September 6, 2018 weblog
Google AI research scientist announces Dataset Search
Google, from Day One, got big by getting into the business of finding information. Years later, Google is talking serious business about datasets. Google is launching a new search engine to help scientists find the datasets they need.
On Wednesday, Google AI research scientist Natasha Noy announced Google's launch of Dataset Search. You now get easy access to datasets, if you are scientist, or just data "geek" in another type of pursuit, looking for data for your work and for your stories and for your intellectual curiosity.
The goal is to bring you more of a single interface. Jon Fingas in Engadget looked at how it can benefit data searching.
"The tool provides more direct access to data presented in an open standard that makes it clear who created the info, how it was collected and how you're allowed to use it. You could not only track down climate data for a report, but make sure that it's relevant and legal to use."
This is a global (as in international) push that works in multiple languages with support for additional languages coming soon. James Vincent in The Verge quoted Noy: "I do think in the last several years the number of repositories has exploded."
"Simply enter what you are looking for and we will help guide you to the published dataset on the repository provider's site," she said. Currently, datasets and related data tend to be spread across multiple data repositories and one might find that information about these datasets is neither linked nor indexed by search engines. For the person doing a search, data discovery becomes tedious at best.
They are seriously into support for an ecosystem where providers of datasets themselves are being encouraged, via guidelines that Google developed, to describe their data "in a way that Google (and other search engines) can better understand the content of their pages," she said.
They used the open standard schema.org for their approach on this. On Noy's' wish list: that all data set providers get behind this common standard. It is hoped that more data repositories will use the schema.org standard to describe their datasets. That way, said Noyes, datasets are part of a "robust ecosystem."
"A search tool like this one is only as good as the metadata that data publishers are willing to provide. We hope to see many of you use the open standards to describe your data, enabling our users to find the data that they are looking for."
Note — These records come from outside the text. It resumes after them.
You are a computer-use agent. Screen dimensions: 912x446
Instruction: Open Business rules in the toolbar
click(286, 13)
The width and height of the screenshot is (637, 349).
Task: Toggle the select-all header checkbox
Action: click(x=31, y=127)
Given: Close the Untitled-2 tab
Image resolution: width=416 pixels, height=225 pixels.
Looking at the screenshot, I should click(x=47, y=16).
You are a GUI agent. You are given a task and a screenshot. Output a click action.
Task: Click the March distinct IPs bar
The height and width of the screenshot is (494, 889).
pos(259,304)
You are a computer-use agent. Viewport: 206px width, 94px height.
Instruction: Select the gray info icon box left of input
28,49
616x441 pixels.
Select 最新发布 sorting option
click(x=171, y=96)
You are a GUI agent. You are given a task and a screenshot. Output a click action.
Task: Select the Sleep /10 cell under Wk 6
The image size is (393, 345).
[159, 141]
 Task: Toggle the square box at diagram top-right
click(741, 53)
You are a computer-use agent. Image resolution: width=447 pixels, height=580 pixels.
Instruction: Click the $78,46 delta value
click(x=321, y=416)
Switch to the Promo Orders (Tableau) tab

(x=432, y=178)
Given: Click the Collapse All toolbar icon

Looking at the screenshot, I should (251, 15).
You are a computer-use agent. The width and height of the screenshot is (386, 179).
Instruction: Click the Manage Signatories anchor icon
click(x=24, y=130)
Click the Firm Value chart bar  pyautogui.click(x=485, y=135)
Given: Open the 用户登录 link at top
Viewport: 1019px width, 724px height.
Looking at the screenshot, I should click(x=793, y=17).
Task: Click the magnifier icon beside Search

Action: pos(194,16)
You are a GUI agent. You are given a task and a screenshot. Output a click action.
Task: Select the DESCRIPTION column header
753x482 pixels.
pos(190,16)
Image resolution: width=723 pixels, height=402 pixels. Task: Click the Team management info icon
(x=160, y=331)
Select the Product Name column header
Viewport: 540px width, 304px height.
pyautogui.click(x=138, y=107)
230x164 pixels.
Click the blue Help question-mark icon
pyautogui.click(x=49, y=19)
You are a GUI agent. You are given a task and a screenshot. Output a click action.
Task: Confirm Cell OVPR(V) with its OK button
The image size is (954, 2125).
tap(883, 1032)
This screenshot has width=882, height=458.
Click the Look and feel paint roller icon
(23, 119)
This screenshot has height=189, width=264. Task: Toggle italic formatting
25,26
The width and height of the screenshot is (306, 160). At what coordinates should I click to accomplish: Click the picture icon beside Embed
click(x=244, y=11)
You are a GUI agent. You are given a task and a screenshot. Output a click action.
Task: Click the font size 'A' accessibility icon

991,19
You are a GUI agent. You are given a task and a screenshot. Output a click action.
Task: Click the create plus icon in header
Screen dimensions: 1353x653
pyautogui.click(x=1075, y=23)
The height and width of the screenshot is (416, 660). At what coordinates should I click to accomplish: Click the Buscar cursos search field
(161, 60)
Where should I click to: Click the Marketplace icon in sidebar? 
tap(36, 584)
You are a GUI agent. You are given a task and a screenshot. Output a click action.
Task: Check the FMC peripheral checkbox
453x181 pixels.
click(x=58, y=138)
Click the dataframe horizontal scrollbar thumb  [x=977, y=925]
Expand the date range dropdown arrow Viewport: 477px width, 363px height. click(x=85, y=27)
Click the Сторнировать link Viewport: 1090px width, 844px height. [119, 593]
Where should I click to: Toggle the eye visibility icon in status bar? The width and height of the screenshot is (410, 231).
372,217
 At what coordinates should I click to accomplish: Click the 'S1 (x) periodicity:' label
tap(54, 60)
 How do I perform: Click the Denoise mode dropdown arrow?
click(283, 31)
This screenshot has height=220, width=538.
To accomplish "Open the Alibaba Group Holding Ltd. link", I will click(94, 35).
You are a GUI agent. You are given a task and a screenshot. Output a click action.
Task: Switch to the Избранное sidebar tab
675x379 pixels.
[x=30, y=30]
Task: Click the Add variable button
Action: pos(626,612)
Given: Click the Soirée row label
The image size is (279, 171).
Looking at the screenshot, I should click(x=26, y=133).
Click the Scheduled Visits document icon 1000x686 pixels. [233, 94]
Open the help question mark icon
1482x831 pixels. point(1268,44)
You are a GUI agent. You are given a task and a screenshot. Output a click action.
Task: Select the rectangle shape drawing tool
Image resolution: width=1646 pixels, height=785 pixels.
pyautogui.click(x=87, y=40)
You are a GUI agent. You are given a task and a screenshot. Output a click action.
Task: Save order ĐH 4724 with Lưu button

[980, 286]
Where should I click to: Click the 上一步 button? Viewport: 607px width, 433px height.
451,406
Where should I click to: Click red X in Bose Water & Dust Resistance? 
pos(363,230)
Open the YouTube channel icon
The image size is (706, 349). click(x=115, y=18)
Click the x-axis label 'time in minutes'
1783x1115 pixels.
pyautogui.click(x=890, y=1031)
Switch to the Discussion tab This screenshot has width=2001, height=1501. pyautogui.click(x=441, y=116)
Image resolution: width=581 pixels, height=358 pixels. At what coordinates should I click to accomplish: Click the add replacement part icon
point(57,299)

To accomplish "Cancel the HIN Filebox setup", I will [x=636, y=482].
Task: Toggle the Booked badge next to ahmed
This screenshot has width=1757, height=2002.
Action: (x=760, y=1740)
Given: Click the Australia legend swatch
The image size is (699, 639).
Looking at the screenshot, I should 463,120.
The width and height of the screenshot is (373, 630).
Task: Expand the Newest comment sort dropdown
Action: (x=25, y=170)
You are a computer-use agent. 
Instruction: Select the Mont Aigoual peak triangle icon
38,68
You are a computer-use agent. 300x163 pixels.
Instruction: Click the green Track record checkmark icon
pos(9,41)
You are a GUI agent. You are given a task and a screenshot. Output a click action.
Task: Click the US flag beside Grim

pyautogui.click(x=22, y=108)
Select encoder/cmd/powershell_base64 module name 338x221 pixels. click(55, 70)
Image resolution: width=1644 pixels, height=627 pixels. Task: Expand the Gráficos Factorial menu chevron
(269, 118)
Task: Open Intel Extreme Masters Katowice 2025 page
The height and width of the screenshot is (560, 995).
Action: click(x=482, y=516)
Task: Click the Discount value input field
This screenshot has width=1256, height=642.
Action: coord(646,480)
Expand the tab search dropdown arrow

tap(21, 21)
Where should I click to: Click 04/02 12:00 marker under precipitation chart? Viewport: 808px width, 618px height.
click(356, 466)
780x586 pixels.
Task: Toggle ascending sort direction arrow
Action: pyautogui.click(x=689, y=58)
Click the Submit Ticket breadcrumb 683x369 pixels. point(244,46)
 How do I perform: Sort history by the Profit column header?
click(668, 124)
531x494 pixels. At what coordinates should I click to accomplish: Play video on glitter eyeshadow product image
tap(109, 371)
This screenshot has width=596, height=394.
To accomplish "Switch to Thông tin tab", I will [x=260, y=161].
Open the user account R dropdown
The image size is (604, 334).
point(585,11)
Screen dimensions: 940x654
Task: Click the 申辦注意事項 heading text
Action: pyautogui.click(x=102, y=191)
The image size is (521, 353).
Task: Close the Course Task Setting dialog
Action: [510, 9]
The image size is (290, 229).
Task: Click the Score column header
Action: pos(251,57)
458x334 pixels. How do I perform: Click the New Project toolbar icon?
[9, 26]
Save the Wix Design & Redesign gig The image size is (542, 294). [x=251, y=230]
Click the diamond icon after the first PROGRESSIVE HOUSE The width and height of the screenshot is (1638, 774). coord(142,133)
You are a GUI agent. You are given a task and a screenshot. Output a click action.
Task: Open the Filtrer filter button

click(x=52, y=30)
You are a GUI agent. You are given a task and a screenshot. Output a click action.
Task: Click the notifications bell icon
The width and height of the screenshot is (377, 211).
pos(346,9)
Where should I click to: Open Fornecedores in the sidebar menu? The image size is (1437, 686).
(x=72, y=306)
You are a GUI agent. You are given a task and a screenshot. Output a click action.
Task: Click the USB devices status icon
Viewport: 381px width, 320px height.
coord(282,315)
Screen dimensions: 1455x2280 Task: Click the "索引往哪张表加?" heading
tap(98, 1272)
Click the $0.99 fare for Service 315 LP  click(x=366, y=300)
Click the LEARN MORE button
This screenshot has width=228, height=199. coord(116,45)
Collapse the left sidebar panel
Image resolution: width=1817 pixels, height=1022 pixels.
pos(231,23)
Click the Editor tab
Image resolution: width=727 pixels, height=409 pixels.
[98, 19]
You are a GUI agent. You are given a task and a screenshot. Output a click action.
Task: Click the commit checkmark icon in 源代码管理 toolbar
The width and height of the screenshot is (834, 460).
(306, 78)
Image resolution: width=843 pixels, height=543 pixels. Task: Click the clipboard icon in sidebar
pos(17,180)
Jon Fingas in Engadget: "It's far from a definitive resource at the moment. It's a start, however, and Google is no doubt hoping that this will encourage others to make their public data more searchable."
And if all this were not enough, Google will be cutting some paths in making the most out of data about data about data.
According to The Verge, Jeni Tennison, chief of the Open Data Institute, said ideally Google will publish its own dataset how Dataset Search gets used. She said that Google should publish a dataset about dataset search that would be indexed by Dataset Search, added Vincent. He quoted her:
"Simply understanding how people search is important... what kind of terms they use, how they express them," says Tennison. "If we want to get to grips with how people search for data and make it more accessible, it would be great if Google opened up its own data on this." In other words, he added, Google should publish a dataset about dataset search that would be indexed by Dataset Search.